Only lines with the word "will" belong in the answer; copy them from the records below.

Data for this exercise
-=-=-=-=-
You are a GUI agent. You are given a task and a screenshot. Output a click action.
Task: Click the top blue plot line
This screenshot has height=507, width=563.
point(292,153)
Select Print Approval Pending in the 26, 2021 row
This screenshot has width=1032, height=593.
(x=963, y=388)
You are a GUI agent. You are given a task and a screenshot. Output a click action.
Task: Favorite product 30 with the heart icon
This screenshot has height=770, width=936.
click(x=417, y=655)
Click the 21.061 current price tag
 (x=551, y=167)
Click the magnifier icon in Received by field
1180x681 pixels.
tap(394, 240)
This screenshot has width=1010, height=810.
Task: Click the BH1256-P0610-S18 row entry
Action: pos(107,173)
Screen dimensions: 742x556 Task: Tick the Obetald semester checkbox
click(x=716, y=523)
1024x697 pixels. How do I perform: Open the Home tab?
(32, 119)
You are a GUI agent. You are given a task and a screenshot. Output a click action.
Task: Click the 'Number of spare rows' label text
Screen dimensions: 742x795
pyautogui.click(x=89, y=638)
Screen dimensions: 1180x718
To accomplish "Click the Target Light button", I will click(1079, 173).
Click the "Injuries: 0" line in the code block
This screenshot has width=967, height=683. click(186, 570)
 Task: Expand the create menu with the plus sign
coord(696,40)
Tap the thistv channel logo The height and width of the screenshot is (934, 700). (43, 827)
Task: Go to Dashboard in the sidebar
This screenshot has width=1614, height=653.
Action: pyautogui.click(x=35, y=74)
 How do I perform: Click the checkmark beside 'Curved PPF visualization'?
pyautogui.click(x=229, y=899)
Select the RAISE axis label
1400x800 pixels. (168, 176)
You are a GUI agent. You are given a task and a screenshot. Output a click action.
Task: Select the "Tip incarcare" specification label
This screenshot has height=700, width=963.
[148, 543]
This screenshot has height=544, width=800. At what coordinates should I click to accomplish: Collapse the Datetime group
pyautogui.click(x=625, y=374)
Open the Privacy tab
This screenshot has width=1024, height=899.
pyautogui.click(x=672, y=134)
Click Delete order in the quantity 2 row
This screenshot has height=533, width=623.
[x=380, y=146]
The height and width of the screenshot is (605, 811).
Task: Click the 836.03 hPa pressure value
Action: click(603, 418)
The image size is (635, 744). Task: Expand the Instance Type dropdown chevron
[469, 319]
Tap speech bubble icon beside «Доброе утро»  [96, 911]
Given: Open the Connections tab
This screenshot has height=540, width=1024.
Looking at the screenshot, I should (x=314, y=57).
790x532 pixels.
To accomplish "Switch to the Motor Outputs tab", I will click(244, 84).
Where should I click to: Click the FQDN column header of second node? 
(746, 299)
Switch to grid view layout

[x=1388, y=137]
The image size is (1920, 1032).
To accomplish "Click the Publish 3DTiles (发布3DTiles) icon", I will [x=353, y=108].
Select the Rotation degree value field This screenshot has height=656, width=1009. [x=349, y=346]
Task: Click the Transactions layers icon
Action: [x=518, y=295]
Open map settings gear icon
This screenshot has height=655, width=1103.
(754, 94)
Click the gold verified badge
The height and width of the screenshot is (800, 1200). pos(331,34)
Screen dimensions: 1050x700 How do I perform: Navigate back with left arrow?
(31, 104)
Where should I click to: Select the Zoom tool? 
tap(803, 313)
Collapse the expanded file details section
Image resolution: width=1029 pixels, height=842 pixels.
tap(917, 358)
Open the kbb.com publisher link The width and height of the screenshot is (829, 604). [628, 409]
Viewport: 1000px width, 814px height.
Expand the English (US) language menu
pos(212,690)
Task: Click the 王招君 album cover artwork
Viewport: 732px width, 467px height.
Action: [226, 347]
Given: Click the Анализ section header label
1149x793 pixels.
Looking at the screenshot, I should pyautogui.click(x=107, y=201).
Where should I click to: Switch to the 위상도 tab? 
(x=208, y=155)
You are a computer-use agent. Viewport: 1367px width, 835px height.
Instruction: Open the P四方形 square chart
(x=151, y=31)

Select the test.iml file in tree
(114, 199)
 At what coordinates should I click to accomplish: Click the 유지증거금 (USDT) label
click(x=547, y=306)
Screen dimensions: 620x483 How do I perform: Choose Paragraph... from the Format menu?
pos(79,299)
-=-=-=-=-
Exercise result
To accomplish "Click the Target Light button", I will click(1079, 173).
To accomplish "Switch to the Motor Outputs tab", I will click(244, 84).
To accomplish "Click the Publish 3DTiles (发布3DTiles) icon", I will [x=353, y=108].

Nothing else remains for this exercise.